[Stored data entries]

****************

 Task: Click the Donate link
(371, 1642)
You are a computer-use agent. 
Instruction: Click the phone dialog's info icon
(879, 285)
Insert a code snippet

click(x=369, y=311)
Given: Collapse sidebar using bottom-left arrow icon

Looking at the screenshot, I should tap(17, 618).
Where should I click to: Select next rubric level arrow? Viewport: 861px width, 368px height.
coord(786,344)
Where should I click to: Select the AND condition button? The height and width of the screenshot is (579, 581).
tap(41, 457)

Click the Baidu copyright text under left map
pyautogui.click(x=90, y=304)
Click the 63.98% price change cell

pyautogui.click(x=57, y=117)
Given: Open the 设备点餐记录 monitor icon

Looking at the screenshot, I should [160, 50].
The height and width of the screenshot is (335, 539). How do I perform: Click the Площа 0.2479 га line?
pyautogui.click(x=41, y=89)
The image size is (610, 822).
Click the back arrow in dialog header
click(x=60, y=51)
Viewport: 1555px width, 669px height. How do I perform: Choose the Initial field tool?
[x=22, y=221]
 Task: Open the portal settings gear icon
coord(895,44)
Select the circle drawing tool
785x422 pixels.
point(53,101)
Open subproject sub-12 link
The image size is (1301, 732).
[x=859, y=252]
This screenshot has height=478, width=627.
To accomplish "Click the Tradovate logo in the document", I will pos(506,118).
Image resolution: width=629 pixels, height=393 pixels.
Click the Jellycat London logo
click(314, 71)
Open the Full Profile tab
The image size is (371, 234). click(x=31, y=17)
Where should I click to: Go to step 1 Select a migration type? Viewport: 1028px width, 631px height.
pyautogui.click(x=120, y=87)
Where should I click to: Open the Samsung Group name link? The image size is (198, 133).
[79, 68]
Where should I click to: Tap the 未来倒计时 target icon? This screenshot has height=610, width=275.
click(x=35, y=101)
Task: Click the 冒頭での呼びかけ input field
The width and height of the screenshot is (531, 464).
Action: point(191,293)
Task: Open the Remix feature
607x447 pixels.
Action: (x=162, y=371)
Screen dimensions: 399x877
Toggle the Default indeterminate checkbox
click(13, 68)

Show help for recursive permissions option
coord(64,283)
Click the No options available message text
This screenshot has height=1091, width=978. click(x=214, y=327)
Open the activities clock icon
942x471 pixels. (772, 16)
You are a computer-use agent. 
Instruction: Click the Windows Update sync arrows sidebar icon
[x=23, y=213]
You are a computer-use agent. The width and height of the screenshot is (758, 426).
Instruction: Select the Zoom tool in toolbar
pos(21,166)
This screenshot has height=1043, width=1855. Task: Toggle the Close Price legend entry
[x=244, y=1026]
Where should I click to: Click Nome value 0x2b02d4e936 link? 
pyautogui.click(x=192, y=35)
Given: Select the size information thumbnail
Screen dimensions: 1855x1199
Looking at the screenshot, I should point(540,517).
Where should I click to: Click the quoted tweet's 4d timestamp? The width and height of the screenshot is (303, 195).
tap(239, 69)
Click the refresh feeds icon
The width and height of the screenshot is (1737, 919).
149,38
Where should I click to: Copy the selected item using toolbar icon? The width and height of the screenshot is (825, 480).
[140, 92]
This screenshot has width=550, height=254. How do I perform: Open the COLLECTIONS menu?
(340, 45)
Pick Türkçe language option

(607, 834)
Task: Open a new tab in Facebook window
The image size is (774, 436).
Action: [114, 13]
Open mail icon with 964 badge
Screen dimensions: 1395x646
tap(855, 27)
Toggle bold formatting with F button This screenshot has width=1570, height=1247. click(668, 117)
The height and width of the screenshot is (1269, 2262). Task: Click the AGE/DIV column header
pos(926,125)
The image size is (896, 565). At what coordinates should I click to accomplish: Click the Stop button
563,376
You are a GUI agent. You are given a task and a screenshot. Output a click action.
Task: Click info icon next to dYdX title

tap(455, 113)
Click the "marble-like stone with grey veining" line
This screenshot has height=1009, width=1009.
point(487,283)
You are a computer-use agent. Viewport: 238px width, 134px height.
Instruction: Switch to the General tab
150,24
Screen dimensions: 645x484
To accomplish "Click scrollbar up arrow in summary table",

****************

Challenge
Rewrite the lines of material starting at the line containing "Where should I click to: Select next" and ending at the line containing "tap(41, 457)", changing "rubric" to "scoring" and leaving everything else as it is.

Correct answer
Where should I click to: Select next scoring level arrow? Viewport: 861px width, 368px height.
coord(786,344)
Where should I click to: Select the AND condition button? The height and width of the screenshot is (579, 581).
tap(41, 457)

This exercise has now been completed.